O palavrão é a vida, é a reunião com o Uno, com o Tao, é o Nirvana - o que, por fim, explica mesmo porque Nirvana é uma bela BOSTA!!!

3 pessoas leram e discordaram:

rodrigo disse...

flavio, que texto legal! acho que vc ia gostar de ler o livro do steven pinker chamado "the stuff of thought", no qual ele dedica um bom pedaço de capítulo aos palavrões e tabus. tem uma parte da coisa que tem a ver com o processamento involuntário do palavrão quando alguém fala perto de você que é animal. parabéns pelo texto!
rodrigo (o da comédia)

rodrigo disse...

confundi você com outro flavio, mas a dica fica do mesmo modo!

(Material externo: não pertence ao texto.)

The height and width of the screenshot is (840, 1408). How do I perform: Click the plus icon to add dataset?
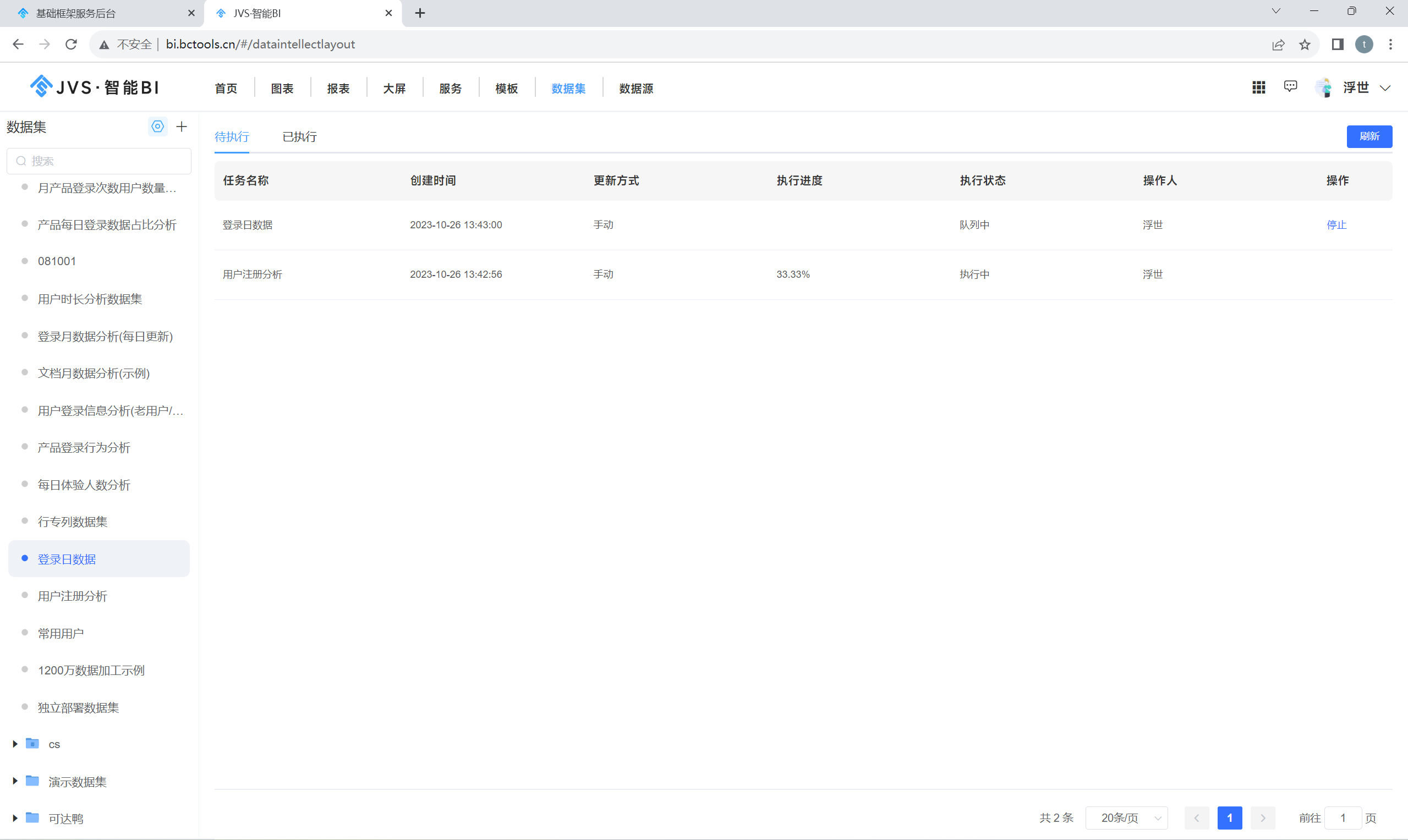[x=181, y=126]
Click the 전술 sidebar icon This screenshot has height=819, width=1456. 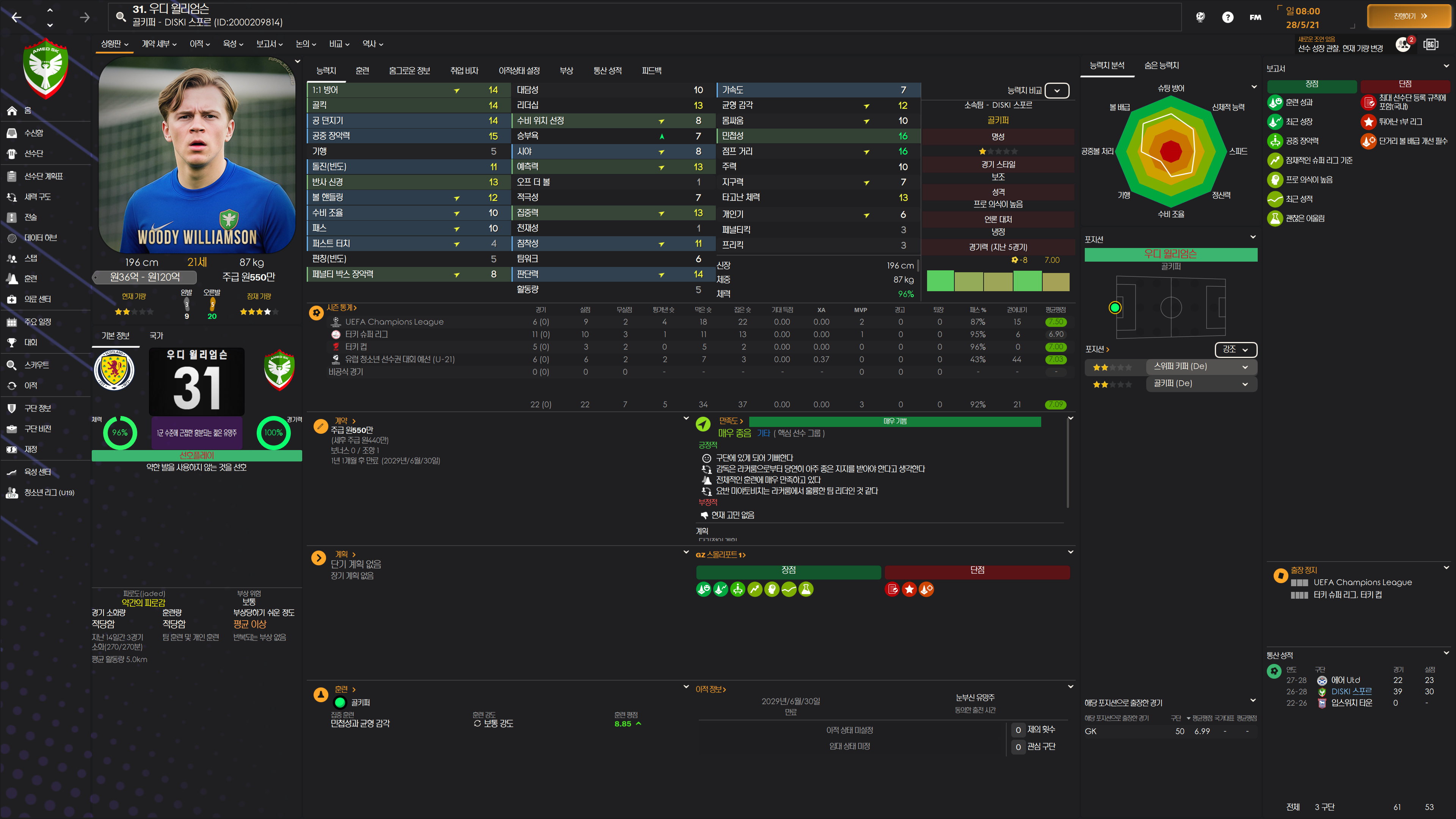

Flavio Morgenstern on 24 de setembro de 2008 20:32 disse...

Engraçado que poderia te confundir com outro Rodrigo. =P´

Há pouco estudo sobre o assunto (dá [!] pra imaginar o porquê), como Sobre falar Merda (que começa citando Wittgenstein, ou o único que tenho, English as a Second F*cking Language, que me foi muito útil para criar este texto, porra.

De qualquer forma, me parece um assunto interessante pra caralho. É uma pena que a Universidade tão avant-la-léttre ainda seja tão abarrotada de tabus. (palavrão feio, não?)